Works correctly after: semanage fcontext -a -t httpd_sys_content_rw_t '/var/log/piranha(/.*)?' should I add it to the post install script or it can be part of selinux policy?
*** Bug 572817 has been marked as a duplicate of this bug. ***
Marek, does http need to "write" to these log files or should it only be appending to them? Can you change the php code to open these files for append?
@Daniel: I'm not aware that in PHP we work with these log files. They are default log files created by apache, only reason why there are in different place is fact that we run our own httpd server.
Ok a better label is /var/log/piranha(/.*)? gen_context(system_u:object_r:httpd_log_t,s0) chcon -t httpd_log_t /var/log/piranha Miroslav can you update policy.

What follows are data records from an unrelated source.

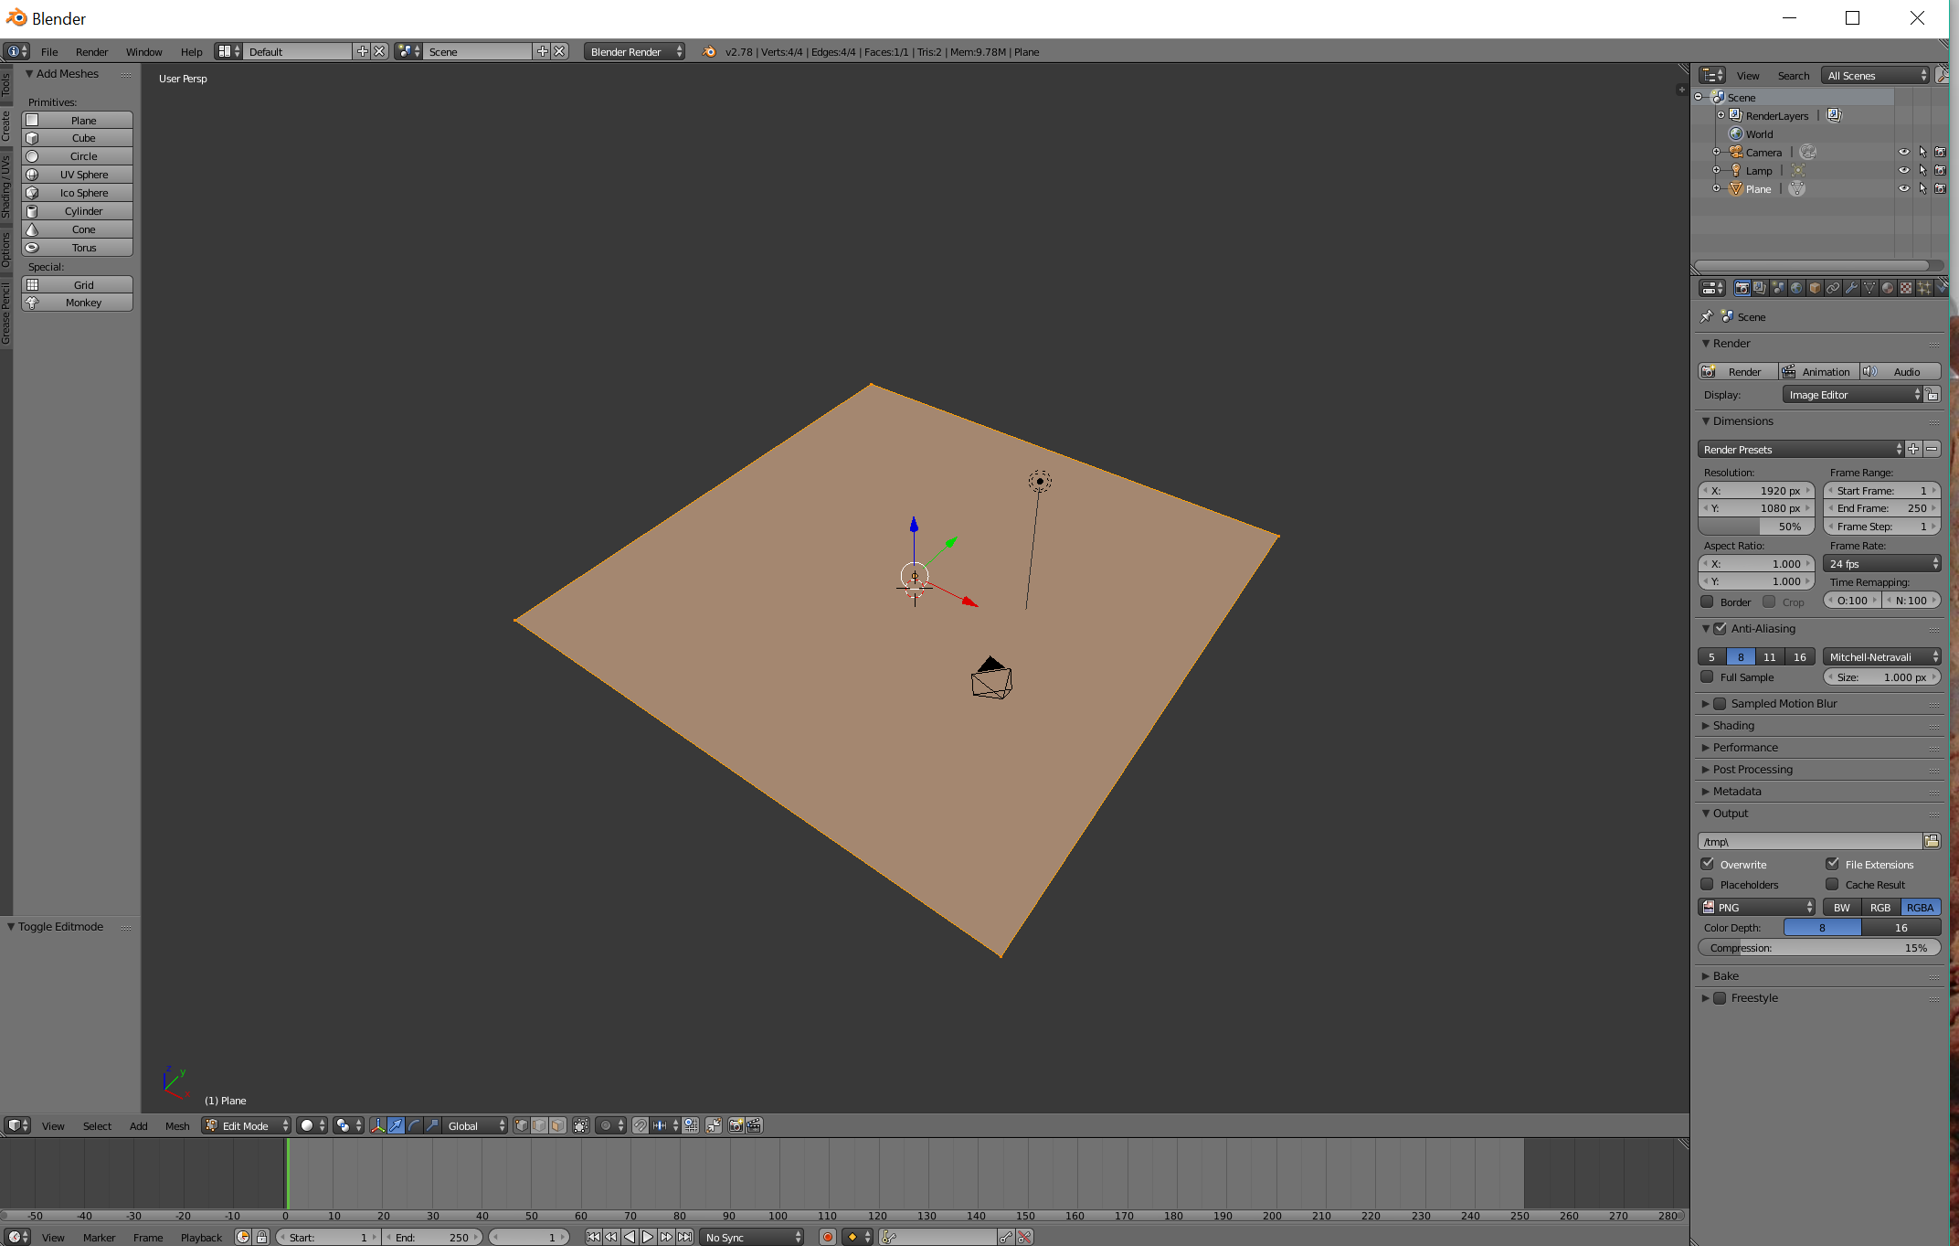The image size is (1959, 1246).
Task: Open the Mesh menu in viewport header
Action: 177,1125
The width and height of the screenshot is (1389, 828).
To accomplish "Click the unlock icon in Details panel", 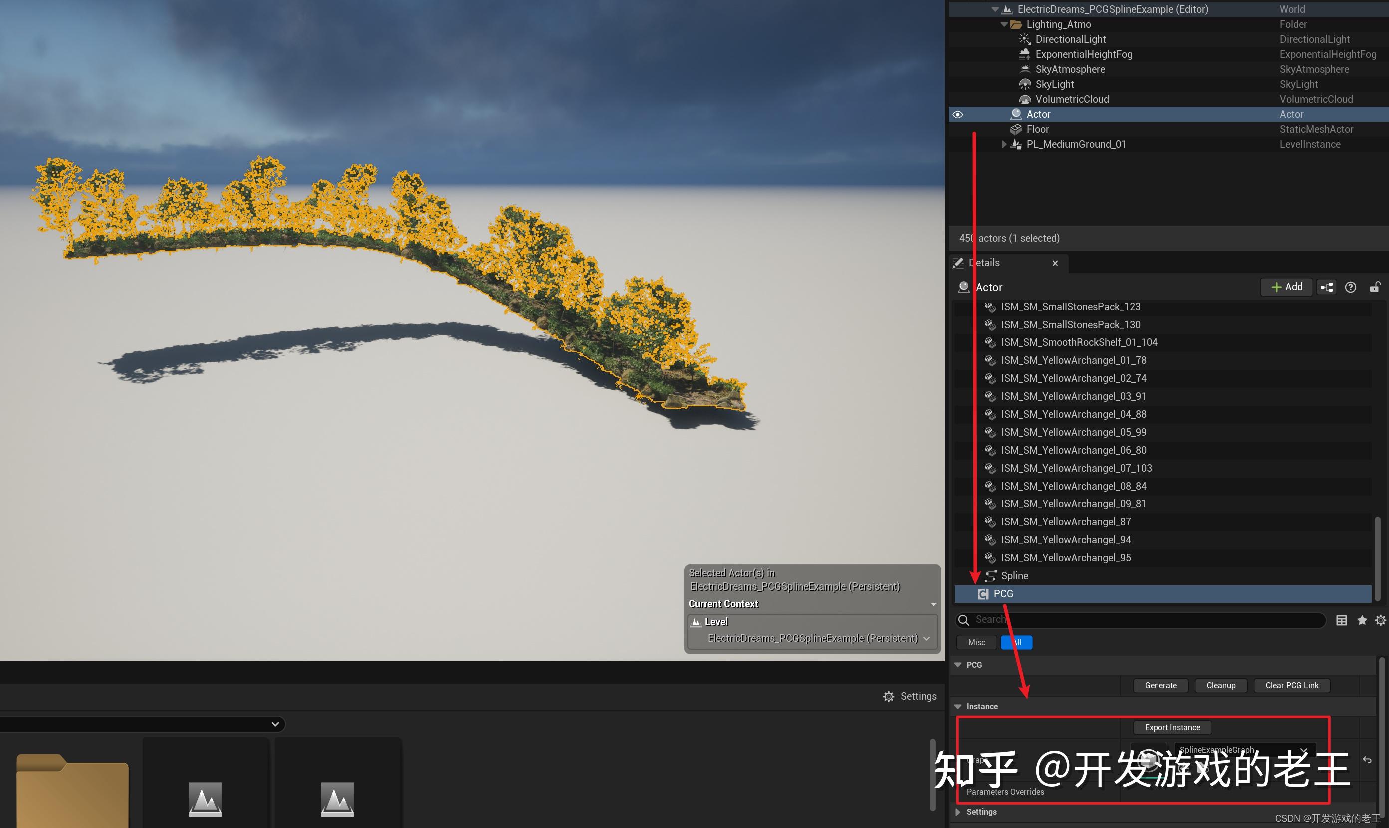I will 1376,287.
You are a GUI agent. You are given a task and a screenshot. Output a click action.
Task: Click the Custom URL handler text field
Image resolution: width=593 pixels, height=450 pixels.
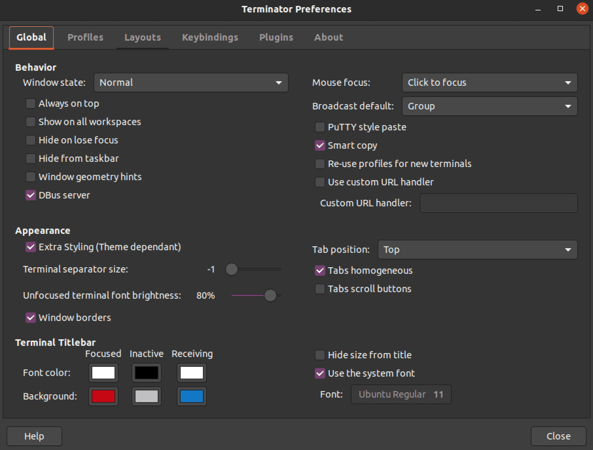click(x=498, y=203)
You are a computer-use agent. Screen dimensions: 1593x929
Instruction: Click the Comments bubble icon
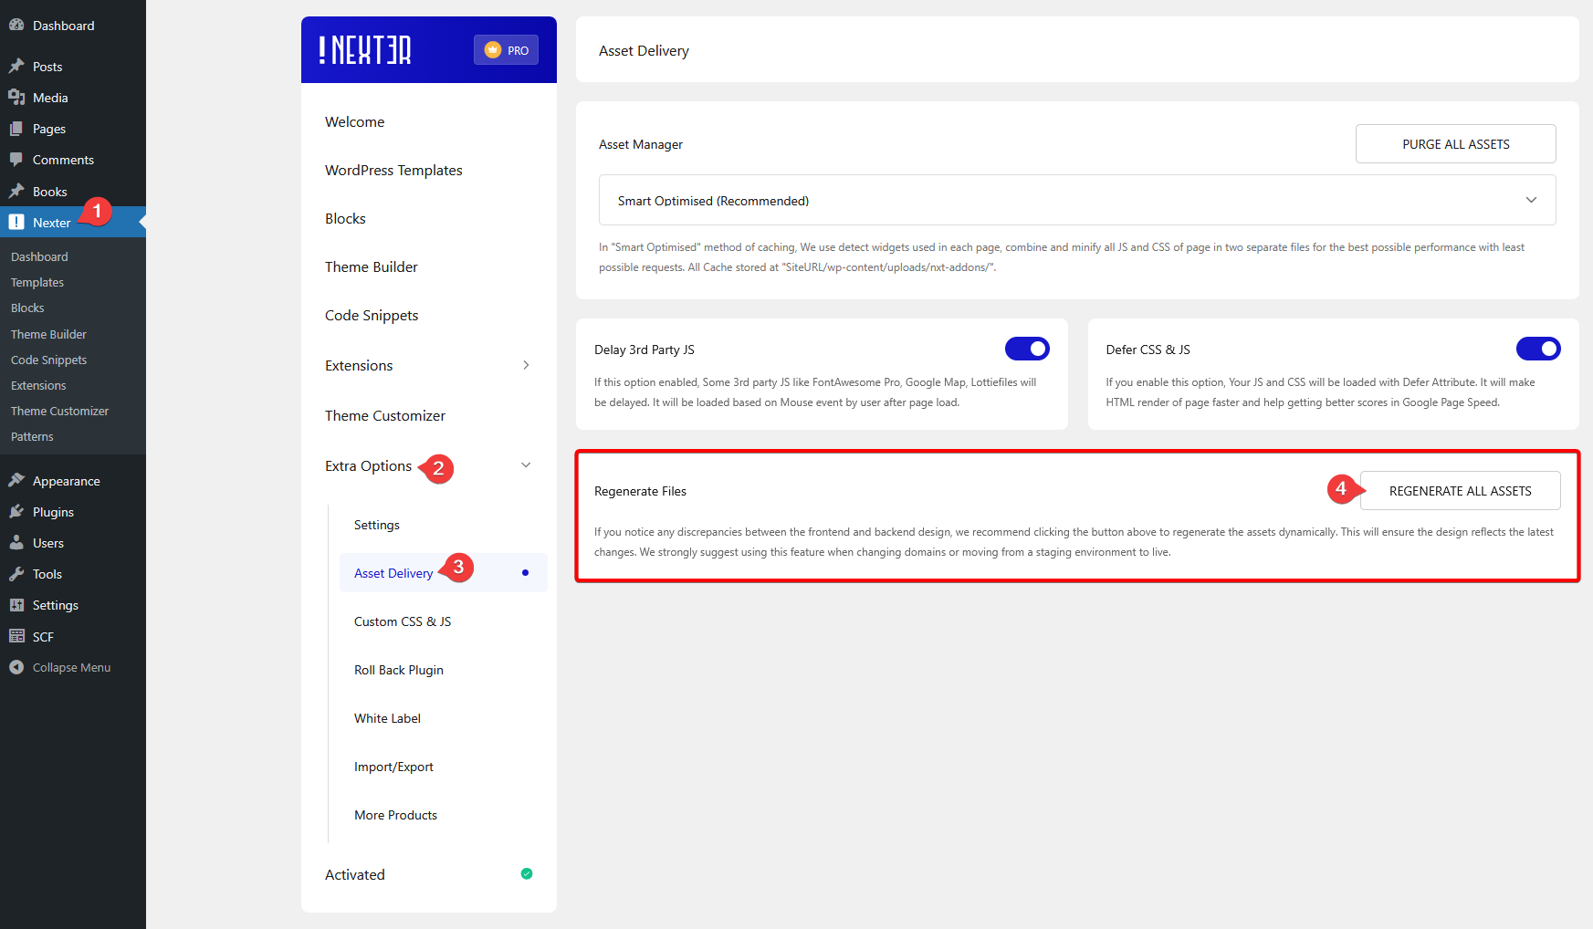pyautogui.click(x=18, y=160)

Fixed in selinux-policy-3.6.32-106.fc12
selinux-policy-3.6.32-106.fc12 has been submitted as an update for Fedora 12. http://admin.fedoraproject.org/updates/selinux-policy-3.6.32-106.fc12
selinux-policy-3.6.32-106.fc12 has been pushed to the Fedora 12 testing repository. If problems still persist, please make note of it in this bug report. If you want to test the update, you can install it with su -c 'yum --enablerepo=updates-testing update selinux-policy'. You can provide feedback for this update here: http://admin.fedoraproject.org/updates/selinux-policy-3.6.32-106.fc12
selinux-policy-3.6.32-106.fc12 has been pushed to the Fedora 12 stable repository. If problems still persist, please make note of it in this bug report.